**Directions for this task:**
With the images removed, reproduce each entry below word for word.

⟨

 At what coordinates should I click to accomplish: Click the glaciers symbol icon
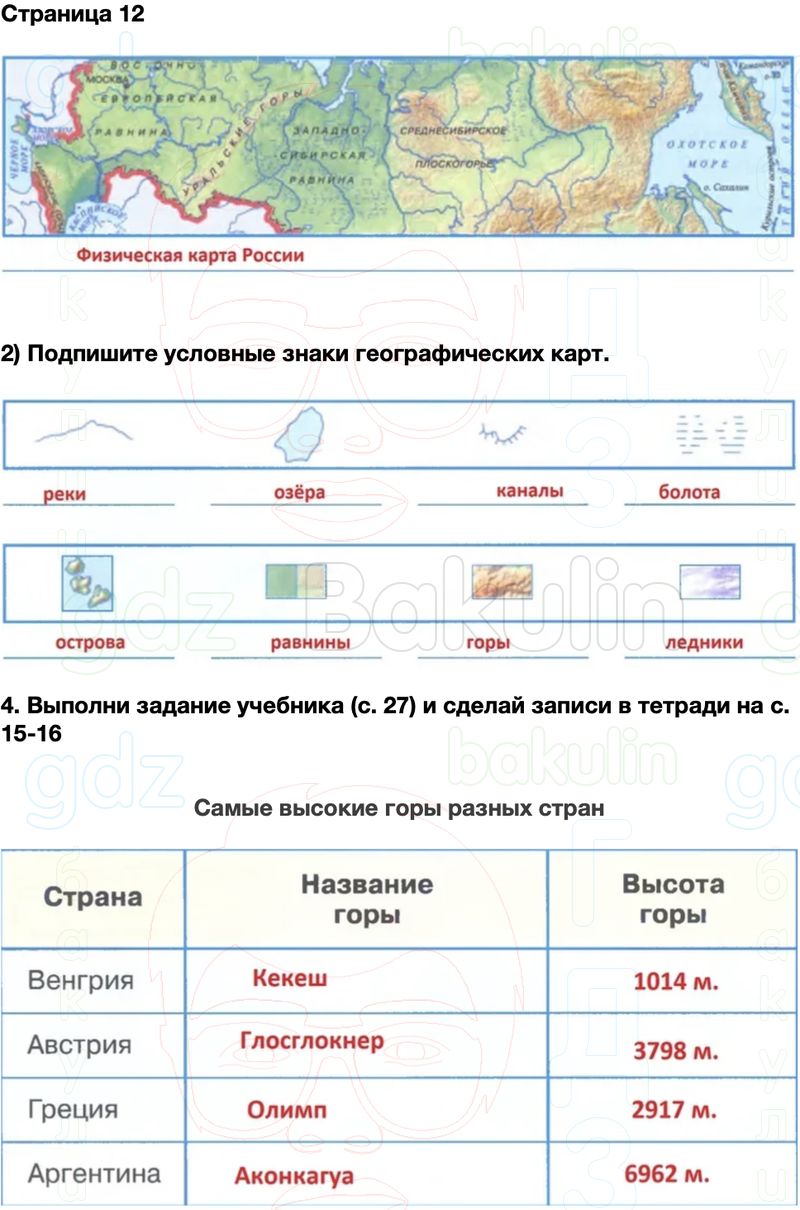710,581
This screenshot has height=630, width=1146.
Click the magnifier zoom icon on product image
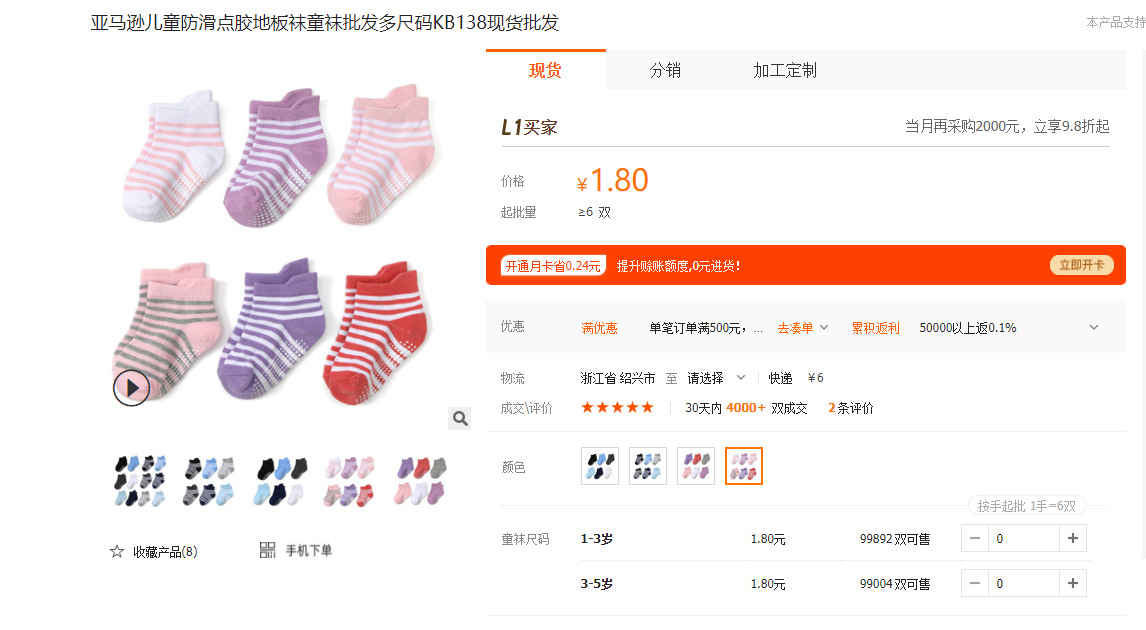coord(459,419)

⟩

**Solution for this task:**
 At what coordinates should I click to accomplish: Click the glaciers symbol icon
710,581
This screenshot has height=630, width=1146.
Click the magnifier zoom icon on product image
coord(459,419)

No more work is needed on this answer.